Tenneco CEO’s Wall St. Journal on “American Capitalism”

Gregg Sherrill, the CEO of Tenneco, Inc., seems to think that Capitol Hill and the White House are “bashing” the “entire free enterprise system”–saying that the business world has “taken a pounding on Capitol Hill and at the White House” but except for the copmanies that were part of the “easy credit and disguised risk that so spectacularly collapsed”, American business “has nothing whatsoever to apologize for.” Speaking up for American Capitalism, Wall. St. Journal Op-Ed, Jul. 15, 2010, at A17.

But the op-ed is a straw man argument tilting at windmills.

First, Sherrill notes a study cited by The Economist that finds that most Americans “prefer the free enterprise system to any collectivist alternative.” Reading that, you’d think that there was a major debate in this country about switching from capitalism to socialism. But there’s no such thing going on. Nobody is pushing a socialist agenda, in which the government would permanently take over means of production. Many politicians are reluctant to speak out strongly for the traditional American values of a market that is regulated for the common good rather than allowing corporate titans (and their wealthy elite shareholders) set the laws to suit themselves. In fact, the push for the last four decades (dating from Reagan’s swearing in) has been the opposite–to change America’s system of tempered capitalism to one of no-holds-barred “free markets” along the lines espoused by the Chicago School’s Milt Friedman, who didn’t care much about democracy but did care a lot about starving government and letting capital have a free reign no matter what the detriment to ordinary folks.

Second, Sherrill himself explicitly acknowledges that business cannot function “without the appropriate regulation and incentives government can provide.” That is what tempered capitalism is all about–encouraging people to establish and run businesses but restraining the more harmful aspects of rent-seeking profitmaking.
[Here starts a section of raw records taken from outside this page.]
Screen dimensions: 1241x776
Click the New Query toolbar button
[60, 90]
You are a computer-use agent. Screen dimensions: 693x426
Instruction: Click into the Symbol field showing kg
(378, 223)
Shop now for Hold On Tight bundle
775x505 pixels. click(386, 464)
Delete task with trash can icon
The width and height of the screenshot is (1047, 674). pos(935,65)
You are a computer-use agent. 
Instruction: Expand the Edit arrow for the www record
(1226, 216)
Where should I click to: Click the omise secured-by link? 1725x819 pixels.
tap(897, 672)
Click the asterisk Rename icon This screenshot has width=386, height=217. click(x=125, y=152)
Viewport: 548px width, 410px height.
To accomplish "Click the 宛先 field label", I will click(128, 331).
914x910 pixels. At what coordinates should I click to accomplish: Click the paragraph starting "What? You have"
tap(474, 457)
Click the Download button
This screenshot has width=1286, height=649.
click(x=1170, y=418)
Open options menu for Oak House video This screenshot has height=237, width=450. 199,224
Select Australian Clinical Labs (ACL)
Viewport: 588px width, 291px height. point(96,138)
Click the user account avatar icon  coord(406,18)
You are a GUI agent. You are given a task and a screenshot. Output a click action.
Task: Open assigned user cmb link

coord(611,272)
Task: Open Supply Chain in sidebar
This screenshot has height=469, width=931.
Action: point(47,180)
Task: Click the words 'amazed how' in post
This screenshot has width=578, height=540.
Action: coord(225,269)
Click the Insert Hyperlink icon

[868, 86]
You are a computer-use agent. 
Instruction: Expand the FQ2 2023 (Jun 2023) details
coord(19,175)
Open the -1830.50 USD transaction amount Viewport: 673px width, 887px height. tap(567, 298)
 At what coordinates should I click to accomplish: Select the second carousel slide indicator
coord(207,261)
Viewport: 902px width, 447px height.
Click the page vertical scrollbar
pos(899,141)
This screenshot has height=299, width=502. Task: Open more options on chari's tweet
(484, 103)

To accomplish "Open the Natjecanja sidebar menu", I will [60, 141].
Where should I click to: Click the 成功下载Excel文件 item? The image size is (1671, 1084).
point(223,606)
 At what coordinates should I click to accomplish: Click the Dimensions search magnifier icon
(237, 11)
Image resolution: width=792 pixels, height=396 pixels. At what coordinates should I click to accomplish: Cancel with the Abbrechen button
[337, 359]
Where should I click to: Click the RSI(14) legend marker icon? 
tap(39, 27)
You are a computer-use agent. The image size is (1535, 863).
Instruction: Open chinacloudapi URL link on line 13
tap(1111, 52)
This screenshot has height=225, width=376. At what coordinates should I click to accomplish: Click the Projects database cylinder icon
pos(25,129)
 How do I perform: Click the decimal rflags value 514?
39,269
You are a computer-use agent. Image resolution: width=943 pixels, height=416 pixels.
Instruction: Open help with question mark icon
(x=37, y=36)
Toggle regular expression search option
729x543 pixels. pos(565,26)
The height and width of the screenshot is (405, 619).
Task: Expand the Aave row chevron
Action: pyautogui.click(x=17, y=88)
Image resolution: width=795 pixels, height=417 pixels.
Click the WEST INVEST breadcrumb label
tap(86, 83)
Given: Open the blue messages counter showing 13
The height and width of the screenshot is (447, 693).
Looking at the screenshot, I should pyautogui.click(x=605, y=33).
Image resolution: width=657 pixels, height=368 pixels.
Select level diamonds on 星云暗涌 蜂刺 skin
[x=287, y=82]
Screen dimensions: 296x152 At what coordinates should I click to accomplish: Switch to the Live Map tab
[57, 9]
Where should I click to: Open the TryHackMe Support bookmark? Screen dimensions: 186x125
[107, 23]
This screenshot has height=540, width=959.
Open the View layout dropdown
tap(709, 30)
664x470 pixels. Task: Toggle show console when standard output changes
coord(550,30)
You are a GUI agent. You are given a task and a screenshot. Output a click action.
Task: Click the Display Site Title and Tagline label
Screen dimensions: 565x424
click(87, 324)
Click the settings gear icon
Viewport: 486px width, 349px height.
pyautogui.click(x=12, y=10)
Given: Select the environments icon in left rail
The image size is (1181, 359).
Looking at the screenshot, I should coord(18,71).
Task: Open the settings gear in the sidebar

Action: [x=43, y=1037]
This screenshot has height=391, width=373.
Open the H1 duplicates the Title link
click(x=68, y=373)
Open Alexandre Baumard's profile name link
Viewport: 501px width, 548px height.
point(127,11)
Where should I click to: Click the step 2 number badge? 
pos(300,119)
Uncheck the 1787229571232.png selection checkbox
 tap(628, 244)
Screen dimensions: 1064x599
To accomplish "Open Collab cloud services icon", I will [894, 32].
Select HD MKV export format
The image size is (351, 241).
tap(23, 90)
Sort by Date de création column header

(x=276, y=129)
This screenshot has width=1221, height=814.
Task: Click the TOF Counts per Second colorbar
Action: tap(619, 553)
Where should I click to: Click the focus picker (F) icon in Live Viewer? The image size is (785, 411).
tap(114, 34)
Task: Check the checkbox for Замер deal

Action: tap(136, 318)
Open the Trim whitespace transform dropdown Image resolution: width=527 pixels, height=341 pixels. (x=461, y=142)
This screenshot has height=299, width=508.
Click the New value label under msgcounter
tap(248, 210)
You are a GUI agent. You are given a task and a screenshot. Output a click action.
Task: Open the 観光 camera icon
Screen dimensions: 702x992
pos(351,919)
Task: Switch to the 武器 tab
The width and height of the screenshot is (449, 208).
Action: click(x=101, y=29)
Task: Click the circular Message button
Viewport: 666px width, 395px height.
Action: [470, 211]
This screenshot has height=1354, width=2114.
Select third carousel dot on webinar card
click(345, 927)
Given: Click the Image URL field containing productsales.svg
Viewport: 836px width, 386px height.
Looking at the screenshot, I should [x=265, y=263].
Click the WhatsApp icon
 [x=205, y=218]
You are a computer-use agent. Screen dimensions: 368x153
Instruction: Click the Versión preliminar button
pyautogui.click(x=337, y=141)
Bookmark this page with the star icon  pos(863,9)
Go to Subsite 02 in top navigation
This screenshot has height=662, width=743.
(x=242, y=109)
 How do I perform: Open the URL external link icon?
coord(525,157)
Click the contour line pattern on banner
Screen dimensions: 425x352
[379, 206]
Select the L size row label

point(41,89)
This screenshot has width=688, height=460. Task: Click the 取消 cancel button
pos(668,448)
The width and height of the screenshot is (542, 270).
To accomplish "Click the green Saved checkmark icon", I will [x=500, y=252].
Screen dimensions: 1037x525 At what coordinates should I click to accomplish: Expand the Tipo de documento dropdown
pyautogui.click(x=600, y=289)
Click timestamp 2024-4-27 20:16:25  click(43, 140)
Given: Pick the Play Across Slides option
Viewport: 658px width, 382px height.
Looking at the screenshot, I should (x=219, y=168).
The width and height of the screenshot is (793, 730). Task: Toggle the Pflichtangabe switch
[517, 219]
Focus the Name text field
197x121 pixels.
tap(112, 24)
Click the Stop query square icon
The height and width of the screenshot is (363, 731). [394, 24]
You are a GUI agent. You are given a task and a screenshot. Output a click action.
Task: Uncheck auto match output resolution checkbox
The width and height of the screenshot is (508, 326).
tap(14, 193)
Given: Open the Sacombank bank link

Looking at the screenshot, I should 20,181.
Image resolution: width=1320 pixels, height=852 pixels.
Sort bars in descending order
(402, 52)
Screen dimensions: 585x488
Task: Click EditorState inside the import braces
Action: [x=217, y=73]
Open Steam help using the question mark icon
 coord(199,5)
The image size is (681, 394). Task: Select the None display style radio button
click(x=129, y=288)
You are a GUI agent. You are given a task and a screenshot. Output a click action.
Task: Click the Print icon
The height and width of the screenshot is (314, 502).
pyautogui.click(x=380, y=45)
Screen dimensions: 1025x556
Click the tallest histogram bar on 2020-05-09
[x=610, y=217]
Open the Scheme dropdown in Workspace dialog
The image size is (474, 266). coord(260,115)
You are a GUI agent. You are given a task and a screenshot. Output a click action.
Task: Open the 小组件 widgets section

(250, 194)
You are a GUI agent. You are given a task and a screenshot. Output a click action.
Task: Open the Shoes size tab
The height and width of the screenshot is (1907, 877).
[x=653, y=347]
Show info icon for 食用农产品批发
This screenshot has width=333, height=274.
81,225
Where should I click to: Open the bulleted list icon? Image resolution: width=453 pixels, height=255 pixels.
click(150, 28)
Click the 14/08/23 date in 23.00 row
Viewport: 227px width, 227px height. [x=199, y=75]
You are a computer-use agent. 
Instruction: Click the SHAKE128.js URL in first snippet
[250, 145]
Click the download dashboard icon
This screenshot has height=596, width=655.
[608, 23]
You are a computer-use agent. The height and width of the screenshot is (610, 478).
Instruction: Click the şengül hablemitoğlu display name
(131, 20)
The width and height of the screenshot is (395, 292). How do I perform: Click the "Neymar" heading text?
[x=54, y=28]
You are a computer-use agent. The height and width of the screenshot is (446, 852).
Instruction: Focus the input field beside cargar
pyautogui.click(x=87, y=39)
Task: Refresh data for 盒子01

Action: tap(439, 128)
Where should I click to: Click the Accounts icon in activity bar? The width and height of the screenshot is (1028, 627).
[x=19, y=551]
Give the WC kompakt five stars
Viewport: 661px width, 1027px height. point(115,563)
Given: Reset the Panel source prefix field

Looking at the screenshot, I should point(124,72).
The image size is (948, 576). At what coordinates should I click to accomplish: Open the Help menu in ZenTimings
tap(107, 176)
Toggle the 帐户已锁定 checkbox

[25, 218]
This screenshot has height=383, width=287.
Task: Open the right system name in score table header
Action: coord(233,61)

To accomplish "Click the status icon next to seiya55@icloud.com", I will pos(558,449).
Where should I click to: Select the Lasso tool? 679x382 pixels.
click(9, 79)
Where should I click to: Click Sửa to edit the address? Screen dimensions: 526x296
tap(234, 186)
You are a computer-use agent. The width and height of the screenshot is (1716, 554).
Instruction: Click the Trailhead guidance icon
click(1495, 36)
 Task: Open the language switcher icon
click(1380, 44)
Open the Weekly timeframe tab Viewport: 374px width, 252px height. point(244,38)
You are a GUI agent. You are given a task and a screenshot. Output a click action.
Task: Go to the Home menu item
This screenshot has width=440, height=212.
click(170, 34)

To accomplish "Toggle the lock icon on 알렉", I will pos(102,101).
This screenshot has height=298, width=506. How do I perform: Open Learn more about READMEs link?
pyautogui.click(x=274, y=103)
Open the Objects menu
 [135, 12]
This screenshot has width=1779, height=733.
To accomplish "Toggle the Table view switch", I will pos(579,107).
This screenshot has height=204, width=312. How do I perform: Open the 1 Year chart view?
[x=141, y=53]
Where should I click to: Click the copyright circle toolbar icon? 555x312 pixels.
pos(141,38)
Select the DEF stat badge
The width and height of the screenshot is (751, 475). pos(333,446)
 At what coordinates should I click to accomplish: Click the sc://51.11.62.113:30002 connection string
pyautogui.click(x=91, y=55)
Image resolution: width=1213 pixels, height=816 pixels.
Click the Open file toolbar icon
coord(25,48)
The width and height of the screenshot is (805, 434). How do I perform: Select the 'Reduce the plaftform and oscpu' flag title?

Key to decent democratic government is the role of government in protecting consumers from overweening corporate power and the public interest from the kind of reckless private greed that can lead to the “socialization of losses, privatization of gains” that we have seen in the causes of our Great Recession. Forty years of Reaganomics bred negative attitudes towards government regulation fostered within government itself and gave brutal, greed-is-good capitalism a chance to wreak havoc on the economy and on the lives of vulnerable Americans not in the elite upper quintile.

But most of the rhetoric in the piece is straight from the “starve the beast”, free marketarian guidebook of the Cato Institute and other think tanks pushing the Chicago School version of “free enterprise.” It uses the rhetoric of “the moral case for free people and free markets.” It argues against enlarging government “in a way that would fundamentally shift its level of involvement in our overall economy.” Yet Sherrill knows that there is no such thing as “free” enterprise–since without contracts and social networks and societal restraints, his corporation would be nothing but a local business, involved in a dog-eat-dog world with everybody enabled to act like the Mafia and exact whatever “protection payments” brute force permitted. He also knows that “free market” is not synonymous with “free people”–in fact, there is a good deal of tension between the two terms, since a people is only free when the democratic freedoms that underlie our way of life are not subordinated to the power of megalithic market enterprises. Unrestrained markets with monopoly players are antagonistic to genuine human freedom: labor is treated as quasi-property (remember Lochner) and wealth is treated as quasi-god.

And finally, he knows that there is no consideration in the offing for an enlargement of government in a way that would “fundamentally shift its involvement in the economy.” First, government is inherently “involved in the economy”, since government must make decisions about revenues, expenses, programs and public interest every day, and every decision about taxing, spending, punishing, rewarding and encouraging behavior has economic consequences. second, corporations like Tenneco push avidly for government to fundamentall shift its involvement in the economy with every lobbying dollar spent, which is intended to influence government to enact business and corporate-favorable programs. Subsidies of the oil industry that exist right now–that’s government involvement in the economy. And the oil companies are fighting to retain all of them. Implicit and explicit guarantees of the financial system–that’s an incredible involvement in the economy, providing cheap funding for banks. And investment banks clamored to be eligible for the largesse, even as their version of casino capitalism spun out of control. So while the rhetoric warns about government involvement, the reality cozies up to government subsidies and merely frowns when government involvement means acting to balance the relationship between business and consumer, as in the fight against the consumer protection agency provisions of the financial reform legislation and the intensive lobbying by the auto dealer industry for an exemption (i.e., for permission to go on ripping off auto consumers as they have frequently been doing).

But the most pernicious part of Sherrill’s op-ed is his warning that “people will buy into the false perception that government can fix our current crisis, which will lead to policies making our economic recovery more difficult.” Business can’t fix the crisis alone, because business as usual has become too short-sighted and too intent on rentier profits. However, government, with economic stimuli targeted to those at the bottom who are hurt the most, can do much to avert the harm of the Great Recession for its people and to provide a path for a sustainable economy out of the recession. But this blather about fearing that people will depend too much on government covers an agenda on the right to make sure that government isn’t there to make a difference for the people, so that Big Business can continue its self-interested focus without the kinds of restraints that make democracy and the economy sustainable.

Buyer beware. Much that comes in the guise of setting the record straight about American capitalism is just more of the same attempt to mislead Americans into distrust of their government and reliance on Big Business instead.